Carboplatin and paclitaxel have been successfully integrated with thoracic radiation therapy for patients with locally advanced unresectable non–small-cell lung cancer. Early results have shown an improved outcome compared to historical controls. Both sequential and concurrent regimens are feasible and the toxicity profiles are acceptable.

Concurrent chemoradiotherapy incorporating low doses of weekly paclitaxel and carboplatin is not only feasible, but also effective in prolonging survival of patients with locally advanced non–small-cell lung cancer. The dose and schedule of administration for paclitaxel in the combined-modality programs continues to be a subject of controversy. Based on preliminary results, the doses of paclitaxel at 45 to 50 mg/m²/week with 1- or 3-hour infusion, and carboplatin at 100 mg/m² (or an AUC of 2), can be combined with concurrent radiation therapy for the treatment of locally advanced non–small-cell lung cancer.

There appears to be no advantage to administering paclitaxel on a prolonged schedule of 24-hour infusion or daily bolus during radiation therapy.[32,33] When cisplatin (75 mg/m²) and full-dose paclitaxel (135 mg/m²) were combined with concurrent thoracic radiation to 64.8 Gy (34 fractions over 7 weeks) for patients with unresectable stages IIIA and IIIB non–small-cell lung cancer to assess treatment tolerability, efficacy, and survival,[32] the major toxicities encountered were esophagitis and leukopenia.

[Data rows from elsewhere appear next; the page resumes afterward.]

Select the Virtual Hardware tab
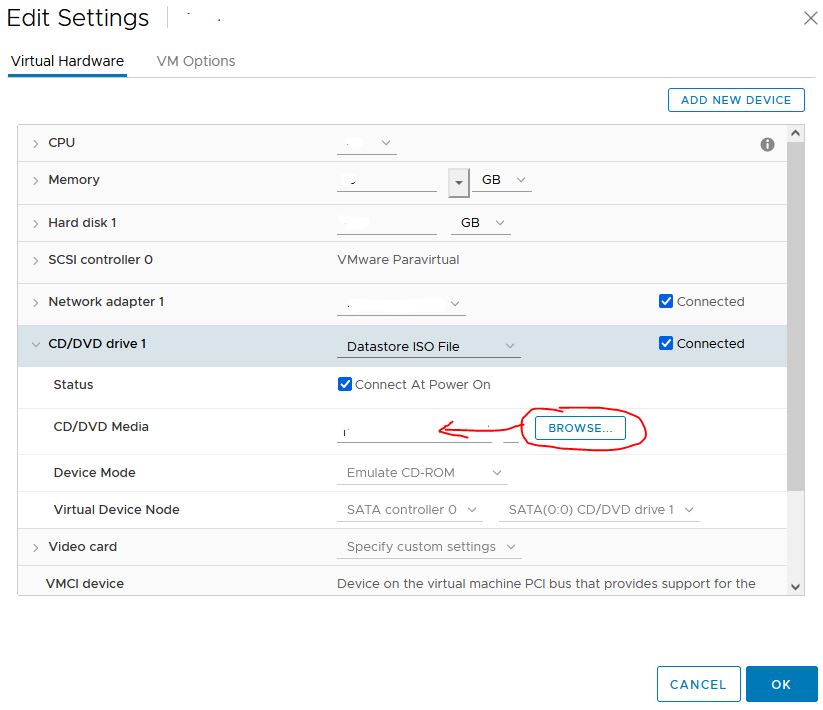The width and height of the screenshot is (823, 710). (x=67, y=60)
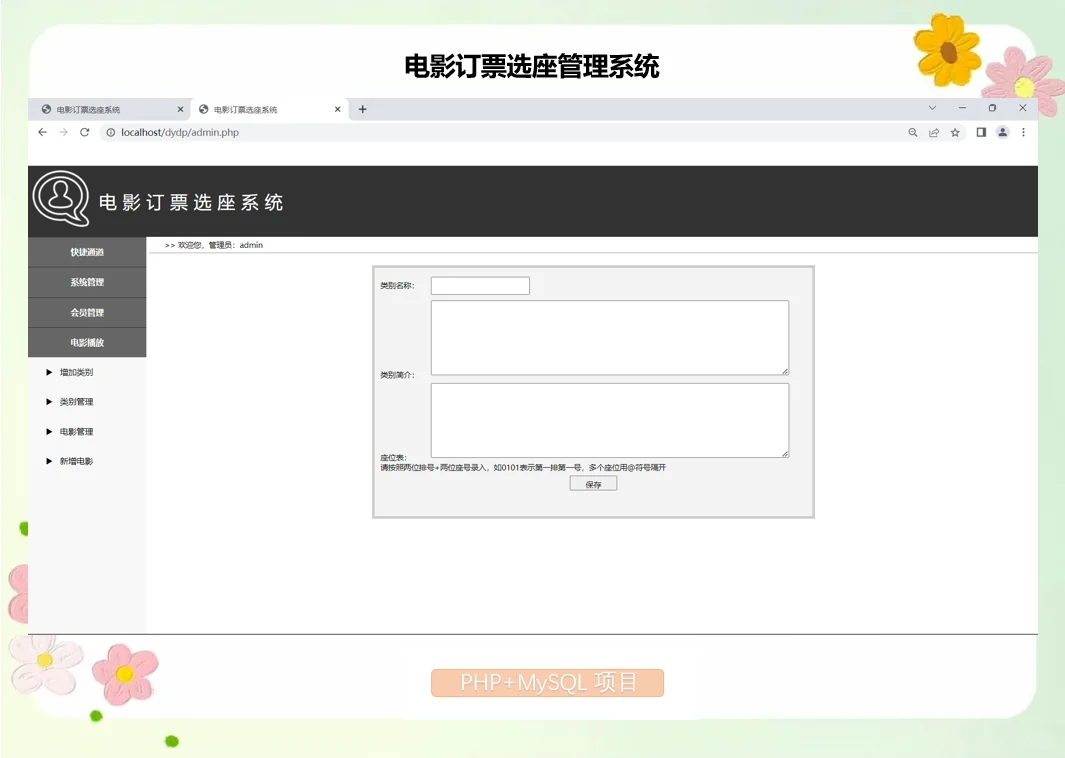The image size is (1065, 758).
Task: Click the browser profile avatar icon
Action: coord(1002,132)
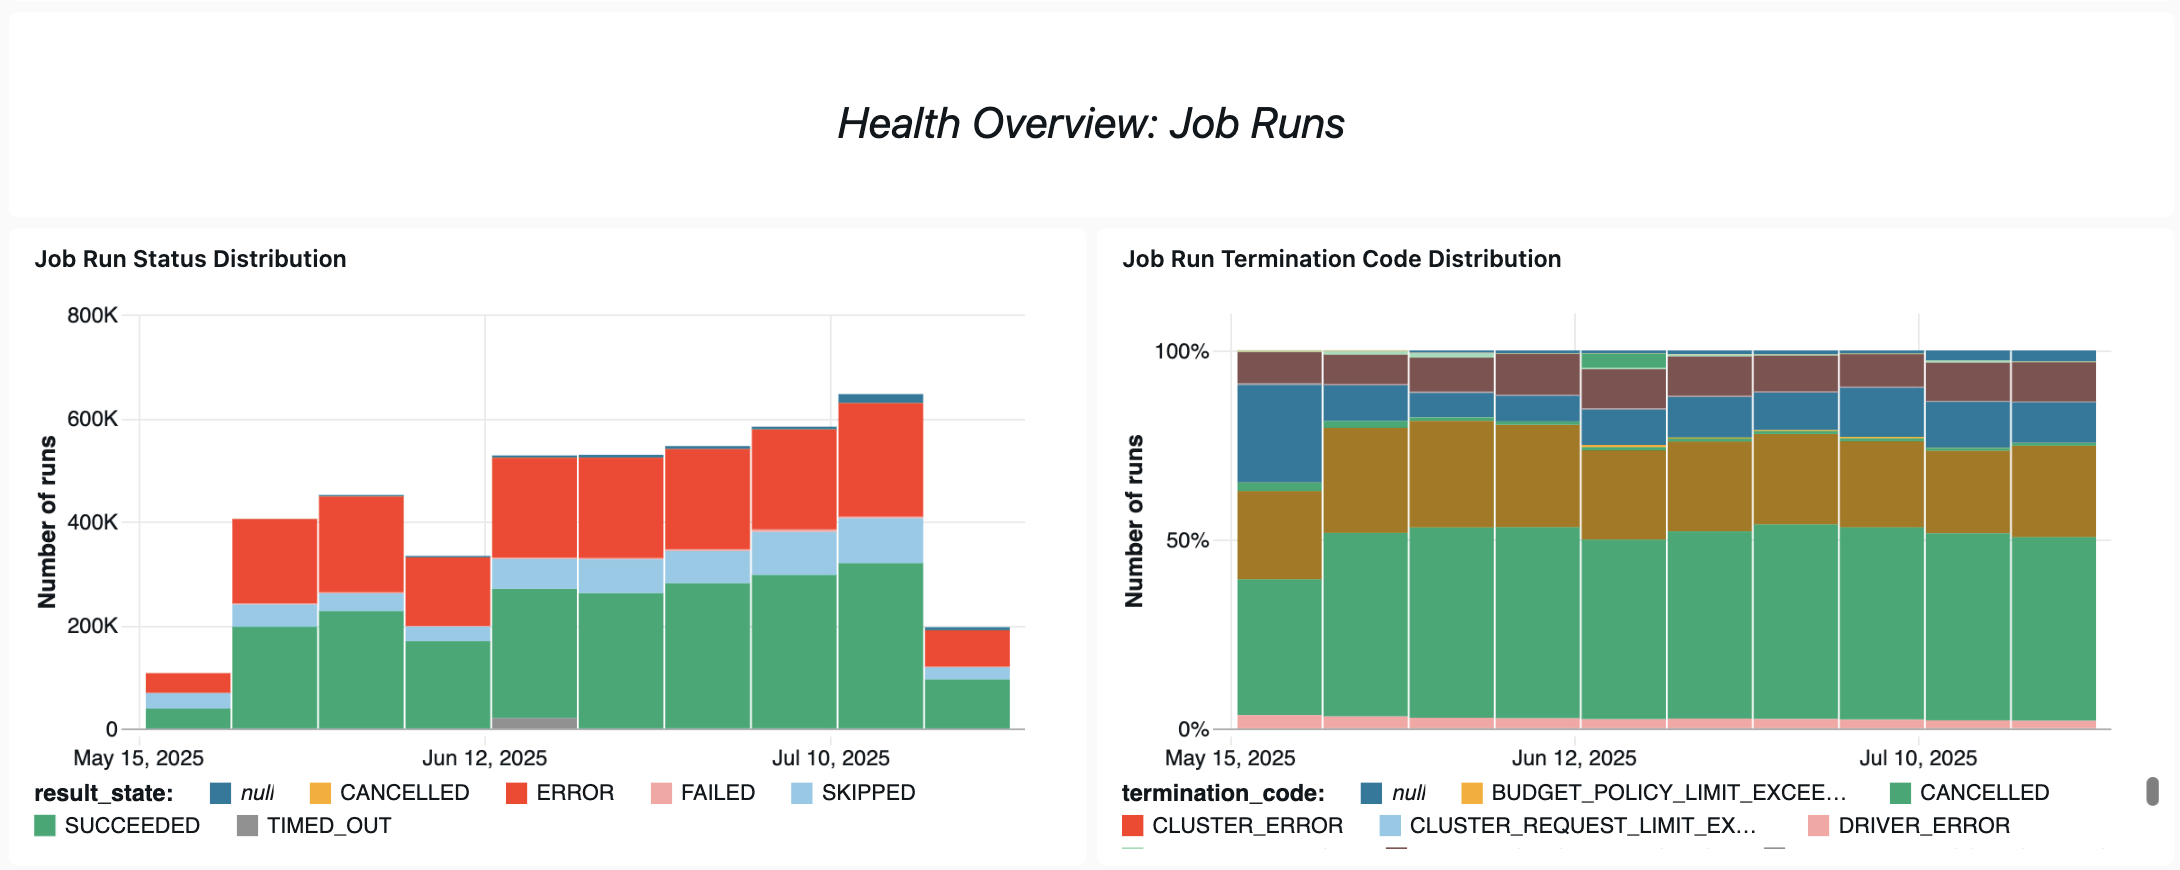The width and height of the screenshot is (2180, 870).
Task: Click the Job Run Status Distribution title
Action: tap(190, 259)
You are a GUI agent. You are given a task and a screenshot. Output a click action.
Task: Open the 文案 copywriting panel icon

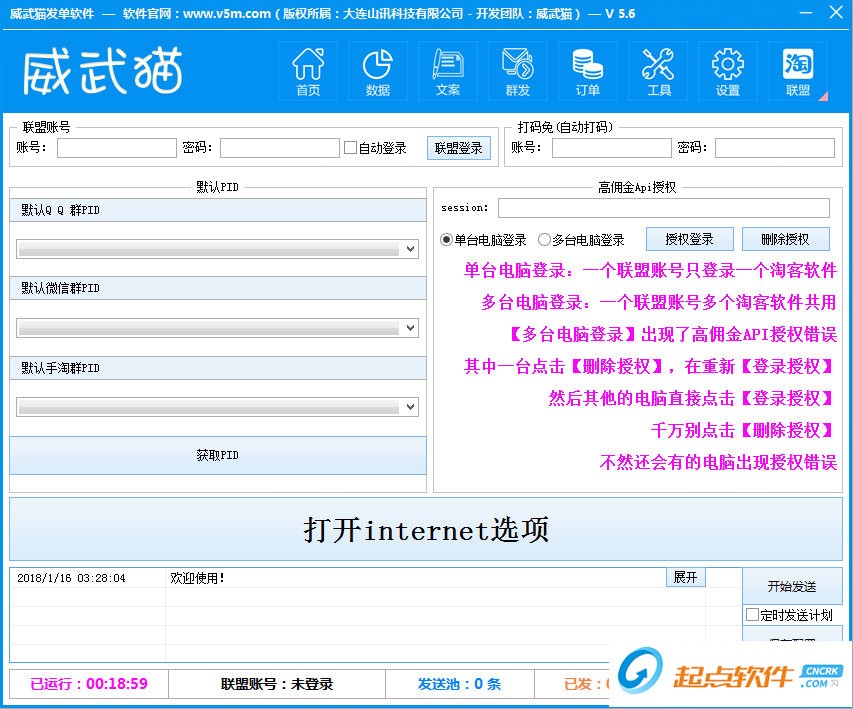coord(447,70)
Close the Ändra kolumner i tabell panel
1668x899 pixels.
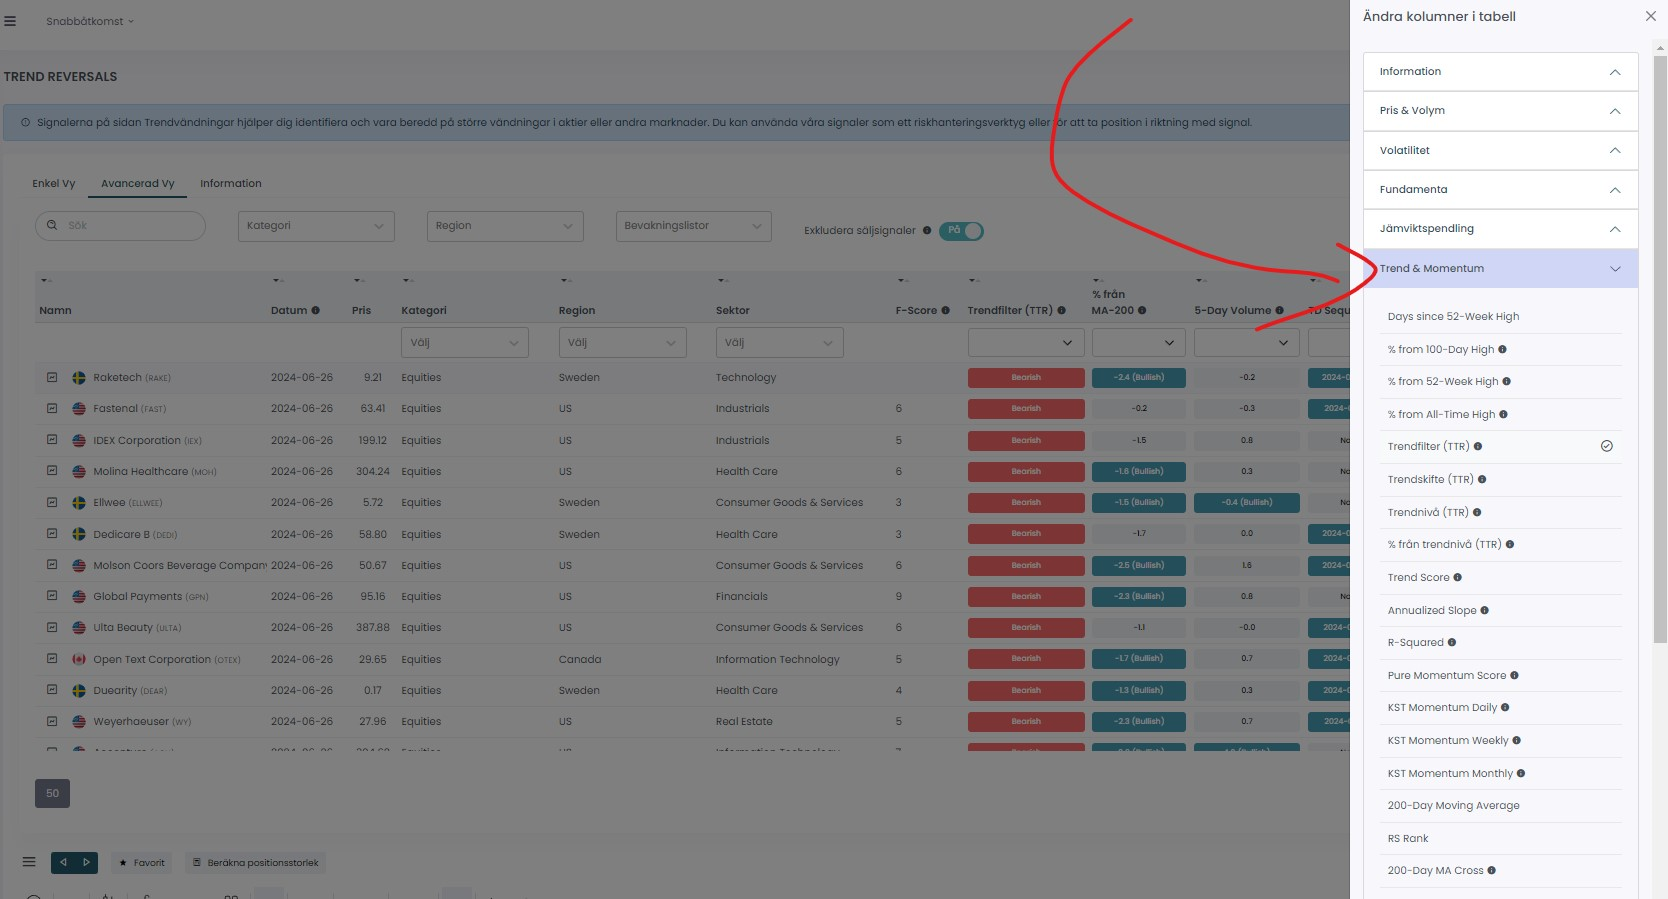coord(1650,16)
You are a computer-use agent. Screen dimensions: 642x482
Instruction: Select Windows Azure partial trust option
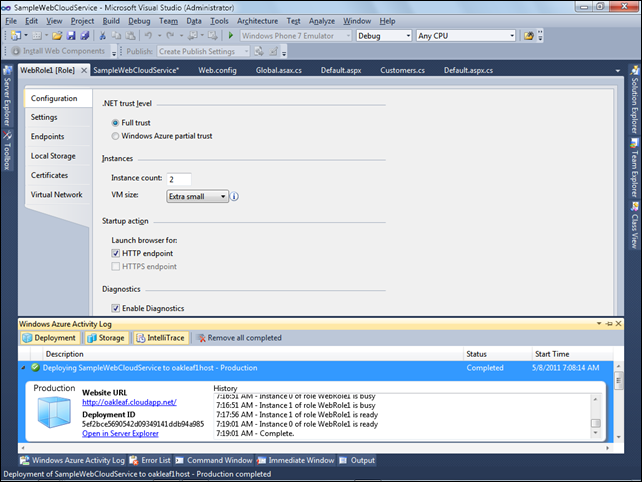(116, 135)
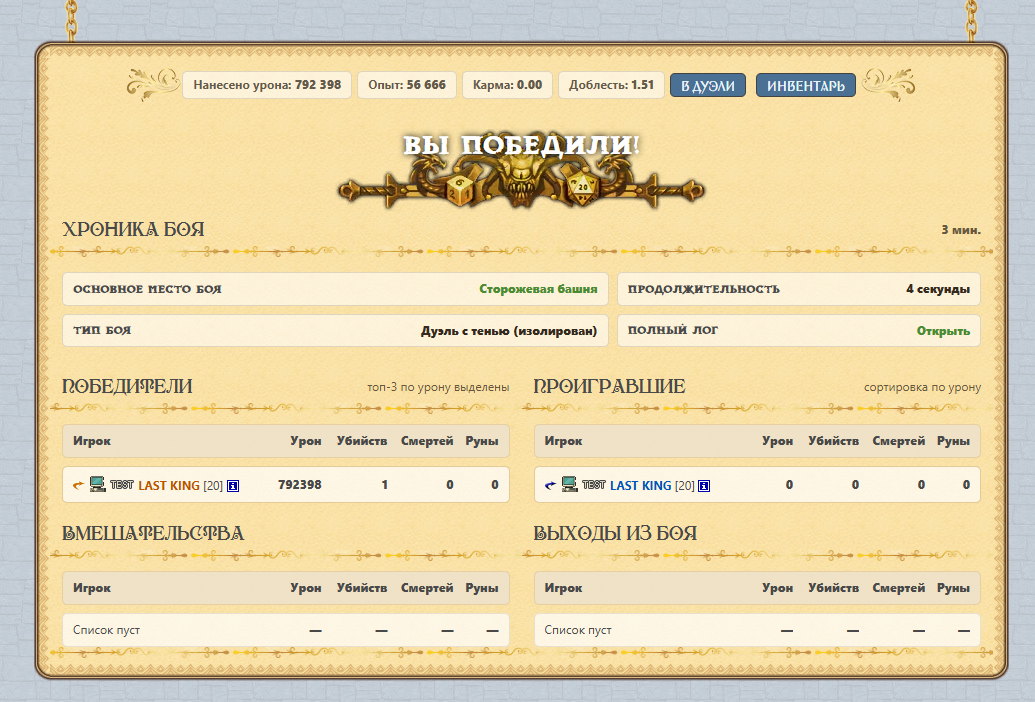Open the Сторожевая башня location link
1035x702 pixels.
[538, 289]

The investigators concluded that administration of larger/full doses of paclitaxel every 4 weeks with concurrent radiation therapy could not be recommended for use because of prohibitive toxicity. Administration of a larger dose of paclitaxel on a 3- to 4-week schedule in the concurrent chemoradiotherapy programs provides the same dose intensity but is associated with increased toxicity. The length of the esophagus included in the radiation field also should be minimized so as to avoid excessive toxicity.[31]

The systemic patterns of failure in the patients treated with concurrent paclitaxel, carboplatin, and thoracic radiation therapy suggest the need for additional chemotherapy either at the front end or after the completion of the concurrent regimen. A large multicenter randomized study conducted by the American College of Radiology (Locally Advanced Multimodality Protocol [LAMP]) (Figure 2) has been initiated to address these issues of improvement in distant control and to further refine the combined-modality approach for patients with locally advanced non–small-cell lung cancer. The dose of paclitaxel was kept at 45 mg/m2 during the concurrent phase with radiation therapy so as to decrease the incidence of mucosal and pulmonary toxicity. The hope for the immediate future is to define an “effective” and “optimal” regimen that can be given simultaneously with radiation therapy and which can result in improved local and systemic control in patients with regionally advanced non–small-cell lung cancer.

Other agents, such as docetaxel (Taxotere), vinorelbine (Navelbine), and gemcitabine (Gemzar) have also been used with radiation therapy, but reports are still preliminary. Results of the CALGB study presented by Vokes et al[34] suggested the need for dosage reduction of gemcitabine, paclitaxel, and vinorelbine when combined with radiation therapy. Physicians need to exercise caution in combining these novel agents with radiotherapy because of the possibility of excessive mucosal and marrow toxicities. The doses of chemotherapeutic agents in concurrent chemotherapy regimens need to be carefully chosen, based on available data. The use of slightly higher doses may result in significant adverse effects and overall reduction in quality of life. The addition of selective approaches, for example, gene therapy, antiangiogenic agents, and monoclonal antibodies (Herceptin), in combined-modality regimens may further enhance the overall outcome of patients with locally advanced non–small-cell lung cancer.